Mas qual razão de ela ser um problema para a Europa? Há todo um clima de desconfiança em relação a Liz, porque ela, tudo indica, deve virar ainda mais as costas para o bloco econômico. Dias atrás, ela desviou de uma pergunta sobre se considerava Emmanuel Macron, o presidente da França, uma das líderes da UE, "amigo" ou "inimigo". A volta que ela deu para evitar responder levou um dos líderes da UE a dizer:
— É desconcertante. Estamos 200% focados na guerra na Ucrânia e na inflação generalizada.
Ainda que todos odeiem a Rússia, o entendimento é que, uma Europa desunida, favoreça a Rússia não apenas na Ucrânia, mas, a partir dela, uma projeção de poder de Vladimir Putin sobre o continente. E, como se sabe, o Reino Unido não integra mais a UE, e Liz tem apoiado propostas de romper o acordo do Brexit - que mantém alguns laços entre o bloco e o arquipélago britânico. Não por acaso, até o momento Macron, diferentemente de seus pares no continente, se manteve em silêncio sobre a escolha de Liz. Nem um "Parabéns" sequer saiu do Palácio do Eliseu até o início da tarde desta segunda-feira, pelo horário parisiense. Aliás, outra curiosidade: Liz era contra o Brexit, mas virou a casaca durante o processo de votação.
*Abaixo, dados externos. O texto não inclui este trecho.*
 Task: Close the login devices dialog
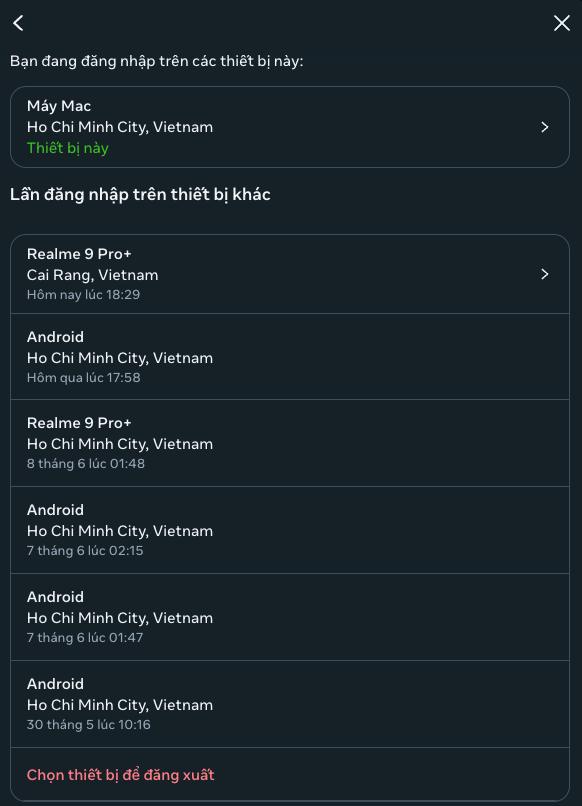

O ponto de atrito com a UE deve ser a rescisão do Protocolo da Irlanda do Norte no acordo do Brexit. A ideia do acordo é evitar uma fronteira dura entre a República da Irlanda (um país independente, membro da UE) e a Irlanda do Norte (que pertence ao Reino Unido, logo fora do bloco), deixando intacto outro documento importantíssimo para os dois territórios - o Acordo de Paz da Sexta-feira Santa, de 1998, que colocou fim à guerra civil.
O protocolo atual garate que a Irlanda do Norte vai permanecer dentro do território aduaneiro da UE e vai continuar cumprindo as regras de mercado do bloco. Como o Brexit, elimina o status de livre-comércio do Reino Unido com os membros da UE, as tarifas e custos das exportações entre Irlanda e Irlanda do Norte também são problema.
Liz, que não esconde elogios a Tatcher, foi a figura ao lado de Boris Johnson também em uma das medidas mais polêmicas deste ano: o polêmico plano de enviar, à força, imigrantes de diversos países que entraram no Reino Unido de forma ilegal para Ruanda - uma violação das convenções internacionais sobre imigração e refugiados, que o país assinou.
O plano, abortado na última hora por decisão do Tribunal Europeu, segue sendo defendido por Liz, que deve tentar de novo enviar os refugiados para o país africano.
No campo doméstico, Liz se diferencia um pouco de Boris Johnson, prometendo uma máquina estatal mais enxuta e dando maior ênfase a cortes de impostos. O país está diante do que os britânicos chamam de "catástrofe de inverno" em alusão às consequências do aumento dos preços da energia. O termo é um tanto exagerado - caos e catástrofe são expressões, que, aliás, a coluna costuma evitar. Mas, mesmo assim, é impressionante o aumento da energia anunciado pela agência reguladora Ofgem: o boleto médio anual passará de cerca de 2 mil libras (R$ 12 mil) para 3.600 libras (R$ 21,5 mil). Além disso, a elevação dos preços dos alimentos fez a inflação anual atingir 10,1% em agosto, a maior em quatro décadas.
Como muitas famílias não têm como pagar esse valor, a esperança recai sobre o governo. Mas a própria Liz disse recentemente, ao Financial Times, que não acredita em "fazer doações" - dureza que já deu sinais de aliviar.
Sua política é de corte de impostos - ela pretende aplicar um conjunto de reduções de rende pessoal e empresarial. Planeja ainda reverter um aumento do imposto de renda e não cumprir o planejado aumento de impostos sobre empresas previsto para o próximo ano, de 19% para 25%.
Se na agenda ela se compara a Boris Johson, os desafios são muito maiores. Com ou sem "catástrofe de inverno".